→ THE RECORDS
--------

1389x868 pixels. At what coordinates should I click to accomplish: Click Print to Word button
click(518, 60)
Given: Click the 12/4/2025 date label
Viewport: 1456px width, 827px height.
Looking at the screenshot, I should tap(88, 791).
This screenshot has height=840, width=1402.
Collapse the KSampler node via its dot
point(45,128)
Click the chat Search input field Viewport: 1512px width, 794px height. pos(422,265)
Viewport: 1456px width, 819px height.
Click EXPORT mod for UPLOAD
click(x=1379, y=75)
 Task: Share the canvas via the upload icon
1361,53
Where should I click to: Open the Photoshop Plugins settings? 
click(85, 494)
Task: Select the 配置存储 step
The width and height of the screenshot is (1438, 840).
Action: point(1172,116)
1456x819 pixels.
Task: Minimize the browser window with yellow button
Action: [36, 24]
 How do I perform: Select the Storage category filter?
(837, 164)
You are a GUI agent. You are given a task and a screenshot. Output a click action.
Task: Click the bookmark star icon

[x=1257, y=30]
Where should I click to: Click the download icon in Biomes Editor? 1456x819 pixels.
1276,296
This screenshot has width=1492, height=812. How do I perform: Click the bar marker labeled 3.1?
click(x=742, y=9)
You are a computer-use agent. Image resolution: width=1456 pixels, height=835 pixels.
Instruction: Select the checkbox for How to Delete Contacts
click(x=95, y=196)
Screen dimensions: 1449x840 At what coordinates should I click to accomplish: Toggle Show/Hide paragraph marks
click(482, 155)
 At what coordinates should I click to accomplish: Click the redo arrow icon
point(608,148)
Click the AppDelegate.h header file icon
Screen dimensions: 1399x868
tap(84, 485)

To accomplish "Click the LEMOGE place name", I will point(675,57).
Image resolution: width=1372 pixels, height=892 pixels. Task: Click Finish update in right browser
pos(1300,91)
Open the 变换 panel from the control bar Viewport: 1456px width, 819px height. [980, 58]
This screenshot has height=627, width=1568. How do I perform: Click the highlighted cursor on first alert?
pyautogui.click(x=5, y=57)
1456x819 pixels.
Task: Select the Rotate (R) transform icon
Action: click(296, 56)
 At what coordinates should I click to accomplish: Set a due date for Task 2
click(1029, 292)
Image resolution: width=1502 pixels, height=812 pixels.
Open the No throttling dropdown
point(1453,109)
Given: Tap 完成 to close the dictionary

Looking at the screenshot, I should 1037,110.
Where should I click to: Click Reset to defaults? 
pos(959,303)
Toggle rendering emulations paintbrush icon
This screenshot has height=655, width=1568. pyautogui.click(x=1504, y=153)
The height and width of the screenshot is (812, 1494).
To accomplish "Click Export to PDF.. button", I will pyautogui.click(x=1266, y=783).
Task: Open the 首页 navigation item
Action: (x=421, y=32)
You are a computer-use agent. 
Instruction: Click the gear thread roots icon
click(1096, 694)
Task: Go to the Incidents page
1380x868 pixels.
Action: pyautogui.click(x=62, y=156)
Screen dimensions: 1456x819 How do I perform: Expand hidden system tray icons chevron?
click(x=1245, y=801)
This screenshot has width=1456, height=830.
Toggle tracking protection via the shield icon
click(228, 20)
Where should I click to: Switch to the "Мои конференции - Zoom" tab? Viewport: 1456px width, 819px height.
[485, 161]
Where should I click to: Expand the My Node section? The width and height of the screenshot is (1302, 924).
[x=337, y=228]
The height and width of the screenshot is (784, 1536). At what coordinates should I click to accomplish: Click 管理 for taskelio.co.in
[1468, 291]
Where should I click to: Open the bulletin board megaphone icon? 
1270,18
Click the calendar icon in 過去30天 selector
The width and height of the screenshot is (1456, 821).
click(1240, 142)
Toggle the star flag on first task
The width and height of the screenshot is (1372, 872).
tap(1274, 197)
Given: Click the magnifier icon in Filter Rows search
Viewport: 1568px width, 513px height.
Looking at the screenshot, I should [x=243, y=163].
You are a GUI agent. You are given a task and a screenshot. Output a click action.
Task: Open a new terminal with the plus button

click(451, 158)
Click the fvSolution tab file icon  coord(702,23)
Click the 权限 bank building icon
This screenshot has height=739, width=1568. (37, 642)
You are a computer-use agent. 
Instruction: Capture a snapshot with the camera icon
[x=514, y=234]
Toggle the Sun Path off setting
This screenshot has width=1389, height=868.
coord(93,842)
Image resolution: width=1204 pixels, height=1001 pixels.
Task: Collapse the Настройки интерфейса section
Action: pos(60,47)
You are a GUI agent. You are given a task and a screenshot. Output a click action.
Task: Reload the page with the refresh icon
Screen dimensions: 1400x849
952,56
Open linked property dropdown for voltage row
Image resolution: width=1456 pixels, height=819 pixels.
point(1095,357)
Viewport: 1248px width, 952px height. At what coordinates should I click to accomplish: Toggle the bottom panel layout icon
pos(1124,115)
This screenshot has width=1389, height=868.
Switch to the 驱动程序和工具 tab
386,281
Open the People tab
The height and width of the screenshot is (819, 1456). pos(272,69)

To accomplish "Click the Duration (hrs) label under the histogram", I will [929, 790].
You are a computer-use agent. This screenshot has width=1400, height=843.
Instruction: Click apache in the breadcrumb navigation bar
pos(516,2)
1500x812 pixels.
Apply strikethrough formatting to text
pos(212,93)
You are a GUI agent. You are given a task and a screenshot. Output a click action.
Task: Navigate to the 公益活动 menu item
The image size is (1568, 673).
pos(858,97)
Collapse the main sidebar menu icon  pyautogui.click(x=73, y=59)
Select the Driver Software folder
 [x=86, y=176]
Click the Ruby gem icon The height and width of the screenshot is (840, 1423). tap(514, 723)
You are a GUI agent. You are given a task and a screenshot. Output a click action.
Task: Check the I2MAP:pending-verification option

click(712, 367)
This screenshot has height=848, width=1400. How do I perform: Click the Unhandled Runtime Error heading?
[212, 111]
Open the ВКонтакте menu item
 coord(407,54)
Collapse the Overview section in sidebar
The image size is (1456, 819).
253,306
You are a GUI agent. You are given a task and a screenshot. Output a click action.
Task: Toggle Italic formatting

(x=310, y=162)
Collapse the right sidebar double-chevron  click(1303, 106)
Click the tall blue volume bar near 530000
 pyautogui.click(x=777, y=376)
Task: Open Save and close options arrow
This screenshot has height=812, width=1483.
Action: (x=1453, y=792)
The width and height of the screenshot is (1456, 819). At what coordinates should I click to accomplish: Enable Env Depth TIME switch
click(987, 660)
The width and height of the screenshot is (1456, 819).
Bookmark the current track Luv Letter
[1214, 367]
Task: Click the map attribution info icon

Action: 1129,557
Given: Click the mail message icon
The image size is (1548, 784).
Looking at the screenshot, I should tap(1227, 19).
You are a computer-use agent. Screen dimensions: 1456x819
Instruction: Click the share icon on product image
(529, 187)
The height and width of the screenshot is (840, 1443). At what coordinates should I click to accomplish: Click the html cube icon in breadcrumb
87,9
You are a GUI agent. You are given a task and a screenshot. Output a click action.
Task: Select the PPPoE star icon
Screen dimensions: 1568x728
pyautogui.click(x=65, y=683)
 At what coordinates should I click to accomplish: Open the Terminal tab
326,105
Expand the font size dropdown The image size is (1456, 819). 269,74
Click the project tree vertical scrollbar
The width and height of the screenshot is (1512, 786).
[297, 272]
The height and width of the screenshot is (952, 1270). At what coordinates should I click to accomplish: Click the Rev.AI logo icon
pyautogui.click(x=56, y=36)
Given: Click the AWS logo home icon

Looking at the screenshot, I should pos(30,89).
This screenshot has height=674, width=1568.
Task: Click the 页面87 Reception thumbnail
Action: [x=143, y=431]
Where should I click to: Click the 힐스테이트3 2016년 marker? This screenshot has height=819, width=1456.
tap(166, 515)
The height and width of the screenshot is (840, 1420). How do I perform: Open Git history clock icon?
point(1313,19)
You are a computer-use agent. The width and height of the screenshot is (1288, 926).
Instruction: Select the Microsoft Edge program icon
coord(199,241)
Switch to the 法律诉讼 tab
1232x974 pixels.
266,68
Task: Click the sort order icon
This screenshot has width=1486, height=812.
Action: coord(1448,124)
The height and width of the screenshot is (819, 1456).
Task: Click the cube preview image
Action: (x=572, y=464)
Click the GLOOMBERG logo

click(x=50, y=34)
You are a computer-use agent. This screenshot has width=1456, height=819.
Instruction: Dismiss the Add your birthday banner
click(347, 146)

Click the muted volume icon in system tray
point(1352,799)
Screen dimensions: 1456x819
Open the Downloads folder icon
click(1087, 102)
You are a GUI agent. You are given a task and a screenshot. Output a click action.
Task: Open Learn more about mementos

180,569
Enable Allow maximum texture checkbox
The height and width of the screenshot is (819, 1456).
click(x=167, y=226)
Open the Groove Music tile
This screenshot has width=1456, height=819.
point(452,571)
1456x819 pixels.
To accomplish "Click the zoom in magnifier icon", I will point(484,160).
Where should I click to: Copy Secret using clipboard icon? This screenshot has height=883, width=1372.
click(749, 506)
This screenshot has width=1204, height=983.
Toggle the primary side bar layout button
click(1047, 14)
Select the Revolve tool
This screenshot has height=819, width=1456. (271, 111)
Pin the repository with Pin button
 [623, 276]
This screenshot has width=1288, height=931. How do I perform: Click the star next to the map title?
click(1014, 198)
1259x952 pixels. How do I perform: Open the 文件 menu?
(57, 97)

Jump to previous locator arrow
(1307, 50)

--------

→ WHAT NEEDS TO BE DONE
Would you copy every line of the entries that includes the word "magnifier"?

→ ANSWER FOR THIS EXERCISE
Given: Click the magnifier icon in Filter Rows search
To accomplish "Click the zoom in magnifier icon", I will point(484,160).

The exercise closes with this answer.